Stored data entries:
%%

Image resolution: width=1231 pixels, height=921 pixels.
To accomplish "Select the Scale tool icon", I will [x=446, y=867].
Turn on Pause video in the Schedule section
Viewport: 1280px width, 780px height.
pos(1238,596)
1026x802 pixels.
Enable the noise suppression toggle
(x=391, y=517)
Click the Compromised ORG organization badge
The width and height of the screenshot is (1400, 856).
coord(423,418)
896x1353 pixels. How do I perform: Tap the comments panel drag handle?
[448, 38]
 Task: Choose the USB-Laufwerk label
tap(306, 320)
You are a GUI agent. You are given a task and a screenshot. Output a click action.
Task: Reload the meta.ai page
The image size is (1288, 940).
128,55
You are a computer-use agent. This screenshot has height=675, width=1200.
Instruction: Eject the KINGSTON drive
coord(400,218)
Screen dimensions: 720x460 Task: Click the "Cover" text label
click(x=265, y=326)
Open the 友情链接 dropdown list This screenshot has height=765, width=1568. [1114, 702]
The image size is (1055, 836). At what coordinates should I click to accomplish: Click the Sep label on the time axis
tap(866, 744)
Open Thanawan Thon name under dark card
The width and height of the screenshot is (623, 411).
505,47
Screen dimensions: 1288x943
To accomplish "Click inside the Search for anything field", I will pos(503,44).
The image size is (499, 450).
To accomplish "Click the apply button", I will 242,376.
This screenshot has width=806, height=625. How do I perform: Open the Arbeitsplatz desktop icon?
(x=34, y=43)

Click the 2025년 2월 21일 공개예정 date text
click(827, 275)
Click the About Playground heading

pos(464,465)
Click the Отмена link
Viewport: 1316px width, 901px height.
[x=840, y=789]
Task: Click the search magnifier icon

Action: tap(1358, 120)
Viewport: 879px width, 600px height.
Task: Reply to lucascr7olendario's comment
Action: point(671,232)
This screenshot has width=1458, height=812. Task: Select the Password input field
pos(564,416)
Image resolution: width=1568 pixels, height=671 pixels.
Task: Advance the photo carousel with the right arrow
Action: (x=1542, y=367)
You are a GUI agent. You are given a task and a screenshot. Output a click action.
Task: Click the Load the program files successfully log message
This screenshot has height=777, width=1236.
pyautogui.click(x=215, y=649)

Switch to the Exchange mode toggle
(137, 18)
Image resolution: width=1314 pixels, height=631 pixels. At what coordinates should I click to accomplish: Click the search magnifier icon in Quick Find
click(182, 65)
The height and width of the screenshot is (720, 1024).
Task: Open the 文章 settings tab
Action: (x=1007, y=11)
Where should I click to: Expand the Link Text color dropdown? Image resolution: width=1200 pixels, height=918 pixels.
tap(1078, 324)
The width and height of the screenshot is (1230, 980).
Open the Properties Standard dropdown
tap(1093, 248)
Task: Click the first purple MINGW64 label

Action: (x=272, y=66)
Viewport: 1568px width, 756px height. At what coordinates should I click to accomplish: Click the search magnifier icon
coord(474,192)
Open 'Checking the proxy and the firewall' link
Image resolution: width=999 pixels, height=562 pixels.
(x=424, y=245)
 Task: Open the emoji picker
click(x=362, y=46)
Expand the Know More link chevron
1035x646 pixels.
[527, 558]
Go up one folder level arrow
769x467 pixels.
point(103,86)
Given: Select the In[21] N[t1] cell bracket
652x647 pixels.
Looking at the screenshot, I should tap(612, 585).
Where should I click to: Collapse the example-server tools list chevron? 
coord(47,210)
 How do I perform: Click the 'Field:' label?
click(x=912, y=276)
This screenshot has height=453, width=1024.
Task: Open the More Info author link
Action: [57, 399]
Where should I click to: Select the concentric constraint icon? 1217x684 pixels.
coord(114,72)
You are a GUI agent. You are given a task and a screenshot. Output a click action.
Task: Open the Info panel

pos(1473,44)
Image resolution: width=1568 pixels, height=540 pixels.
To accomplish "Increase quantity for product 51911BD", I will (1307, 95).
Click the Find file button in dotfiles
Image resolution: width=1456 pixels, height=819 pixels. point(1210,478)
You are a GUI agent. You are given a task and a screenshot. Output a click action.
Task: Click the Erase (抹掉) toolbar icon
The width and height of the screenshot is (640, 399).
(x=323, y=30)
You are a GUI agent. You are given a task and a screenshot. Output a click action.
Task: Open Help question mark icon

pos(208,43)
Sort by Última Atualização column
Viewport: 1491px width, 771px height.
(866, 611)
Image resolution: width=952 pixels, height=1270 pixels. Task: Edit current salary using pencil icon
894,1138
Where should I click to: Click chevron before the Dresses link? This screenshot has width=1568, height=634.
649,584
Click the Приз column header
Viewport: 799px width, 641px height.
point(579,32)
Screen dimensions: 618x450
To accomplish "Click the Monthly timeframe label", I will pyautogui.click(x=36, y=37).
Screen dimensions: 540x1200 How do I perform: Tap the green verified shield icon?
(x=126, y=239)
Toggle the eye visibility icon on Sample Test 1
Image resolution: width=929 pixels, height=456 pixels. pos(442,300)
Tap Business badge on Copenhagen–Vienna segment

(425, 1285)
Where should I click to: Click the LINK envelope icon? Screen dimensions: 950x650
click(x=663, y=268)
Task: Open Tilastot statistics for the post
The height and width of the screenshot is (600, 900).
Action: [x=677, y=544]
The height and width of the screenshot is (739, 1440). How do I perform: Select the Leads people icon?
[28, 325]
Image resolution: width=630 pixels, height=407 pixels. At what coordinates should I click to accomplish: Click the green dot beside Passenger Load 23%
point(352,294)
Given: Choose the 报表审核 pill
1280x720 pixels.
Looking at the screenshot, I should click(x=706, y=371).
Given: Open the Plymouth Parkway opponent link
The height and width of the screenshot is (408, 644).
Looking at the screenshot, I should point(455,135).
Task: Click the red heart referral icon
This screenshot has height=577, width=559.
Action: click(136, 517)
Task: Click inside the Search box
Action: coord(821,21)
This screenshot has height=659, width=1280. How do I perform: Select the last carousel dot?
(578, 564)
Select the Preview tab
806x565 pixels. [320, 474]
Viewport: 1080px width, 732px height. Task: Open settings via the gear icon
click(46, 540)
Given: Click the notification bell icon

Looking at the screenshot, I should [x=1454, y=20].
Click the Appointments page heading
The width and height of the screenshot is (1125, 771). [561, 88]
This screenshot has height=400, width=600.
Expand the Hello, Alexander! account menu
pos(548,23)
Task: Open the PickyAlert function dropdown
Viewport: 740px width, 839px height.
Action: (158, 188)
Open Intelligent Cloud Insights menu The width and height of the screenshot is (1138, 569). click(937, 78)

%%

**Task prompt**
Can you restate every record above word for word?

**Written solution**
Image resolution: width=1231 pixels, height=921 pixels.
To accomplish "Select the Scale tool icon", I will [x=446, y=867].
Turn on Pause video in the Schedule section
Viewport: 1280px width, 780px height.
pos(1238,596)
1026x802 pixels.
Enable the noise suppression toggle
(x=391, y=517)
Click the Compromised ORG organization badge
The width and height of the screenshot is (1400, 856).
coord(423,418)
896x1353 pixels. How do I perform: Tap the comments panel drag handle?
[448, 38]
 Task: Choose the USB-Laufwerk label
tap(306, 320)
You are a GUI agent. You are given a task and a screenshot. Output a click action.
Task: Reload the meta.ai page
The image size is (1288, 940).
128,55
You are a computer-use agent. This screenshot has height=675, width=1200.
Instruction: Eject the KINGSTON drive
coord(400,218)
Screen dimensions: 720x460 Task: Click the "Cover" text label
click(x=265, y=326)
Open the 友情链接 dropdown list This screenshot has height=765, width=1568. [1114, 702]
The image size is (1055, 836). At what coordinates should I click to accomplish: Click the Sep label on the time axis
tap(866, 744)
Open Thanawan Thon name under dark card
The width and height of the screenshot is (623, 411).
505,47
Screen dimensions: 1288x943
To accomplish "Click inside the Search for anything field", I will pos(503,44).
The image size is (499, 450).
To accomplish "Click the apply button", I will 242,376.
This screenshot has width=806, height=625. How do I perform: Open the Arbeitsplatz desktop icon?
(x=34, y=43)

Click the 2025년 2월 21일 공개예정 date text
click(827, 275)
Click the About Playground heading

pos(464,465)
Click the Отмена link
Viewport: 1316px width, 901px height.
[x=840, y=789]
Task: Click the search magnifier icon

Action: tap(1358, 120)
Viewport: 879px width, 600px height.
Task: Reply to lucascr7olendario's comment
Action: point(671,232)
This screenshot has width=1458, height=812. Task: Select the Password input field
pos(564,416)
Image resolution: width=1568 pixels, height=671 pixels.
Task: Advance the photo carousel with the right arrow
Action: (x=1542, y=367)
You are a GUI agent. You are given a task and a screenshot. Output a click action.
Task: Click the Load the program files successfully log message
This screenshot has height=777, width=1236.
pyautogui.click(x=215, y=649)

Switch to the Exchange mode toggle
(137, 18)
Image resolution: width=1314 pixels, height=631 pixels. At what coordinates should I click to accomplish: Click the search magnifier icon in Quick Find
click(182, 65)
The height and width of the screenshot is (720, 1024).
Task: Open the 文章 settings tab
Action: (x=1007, y=11)
Where should I click to: Expand the Link Text color dropdown? Image resolution: width=1200 pixels, height=918 pixels.
tap(1078, 324)
The width and height of the screenshot is (1230, 980).
Open the Properties Standard dropdown
tap(1093, 248)
Task: Click the first purple MINGW64 label

Action: (x=272, y=66)
Viewport: 1568px width, 756px height. At what coordinates should I click to accomplish: Click the search magnifier icon
coord(474,192)
Open 'Checking the proxy and the firewall' link
Image resolution: width=999 pixels, height=562 pixels.
(x=424, y=245)
 Task: Open the emoji picker
click(x=362, y=46)
Expand the Know More link chevron
1035x646 pixels.
[527, 558]
Go up one folder level arrow
769x467 pixels.
point(103,86)
Given: Select the In[21] N[t1] cell bracket
652x647 pixels.
Looking at the screenshot, I should tap(612, 585).
Where should I click to: Collapse the example-server tools list chevron? 
coord(47,210)
 How do I perform: Click the 'Field:' label?
click(x=912, y=276)
This screenshot has height=453, width=1024.
Task: Open the More Info author link
Action: [57, 399]
Where should I click to: Select the concentric constraint icon? 1217x684 pixels.
coord(114,72)
You are a GUI agent. You are given a task and a screenshot. Output a click action.
Task: Open the Info panel

pos(1473,44)
Image resolution: width=1568 pixels, height=540 pixels.
To accomplish "Increase quantity for product 51911BD", I will (1307, 95).
Click the Find file button in dotfiles
Image resolution: width=1456 pixels, height=819 pixels. point(1210,478)
You are a GUI agent. You are given a task and a screenshot. Output a click action.
Task: Click the Erase (抹掉) toolbar icon
The width and height of the screenshot is (640, 399).
(x=323, y=30)
You are a GUI agent. You are given a task and a screenshot. Output a click action.
Task: Open Help question mark icon

pos(208,43)
Sort by Última Atualização column
Viewport: 1491px width, 771px height.
(866, 611)
Image resolution: width=952 pixels, height=1270 pixels. Task: Edit current salary using pencil icon
894,1138
Where should I click to: Click chevron before the Dresses link? This screenshot has width=1568, height=634.
649,584
Click the Приз column header
Viewport: 799px width, 641px height.
point(579,32)
Screen dimensions: 618x450
To accomplish "Click the Monthly timeframe label", I will pyautogui.click(x=36, y=37).
Screen dimensions: 540x1200 How do I perform: Tap the green verified shield icon?
(x=126, y=239)
Toggle the eye visibility icon on Sample Test 1
Image resolution: width=929 pixels, height=456 pixels. pos(442,300)
Tap Business badge on Copenhagen–Vienna segment

(425, 1285)
Where should I click to: Click the LINK envelope icon? Screen dimensions: 950x650
click(x=663, y=268)
Task: Open Tilastot statistics for the post
The height and width of the screenshot is (600, 900).
Action: [x=677, y=544]
The height and width of the screenshot is (739, 1440). How do I perform: Select the Leads people icon?
[28, 325]
Image resolution: width=630 pixels, height=407 pixels. At what coordinates should I click to accomplish: Click the green dot beside Passenger Load 23%
point(352,294)
Given: Choose the 报表审核 pill
1280x720 pixels.
Looking at the screenshot, I should click(x=706, y=371).
Given: Open the Plymouth Parkway opponent link
The height and width of the screenshot is (408, 644).
Looking at the screenshot, I should point(455,135).
Task: Click the red heart referral icon
This screenshot has height=577, width=559.
Action: click(136, 517)
Task: Click inside the Search box
Action: coord(821,21)
This screenshot has height=659, width=1280. How do I perform: Select the last carousel dot?
(578, 564)
Select the Preview tab
806x565 pixels. [320, 474]
Viewport: 1080px width, 732px height. Task: Open settings via the gear icon
click(46, 540)
Given: Click the notification bell icon

Looking at the screenshot, I should [x=1454, y=20].
Click the Appointments page heading
The width and height of the screenshot is (1125, 771). [561, 88]
This screenshot has height=400, width=600.
Expand the Hello, Alexander! account menu
pos(548,23)
Task: Open the PickyAlert function dropdown
Viewport: 740px width, 839px height.
Action: (158, 188)
Open Intelligent Cloud Insights menu The width and height of the screenshot is (1138, 569). click(937, 78)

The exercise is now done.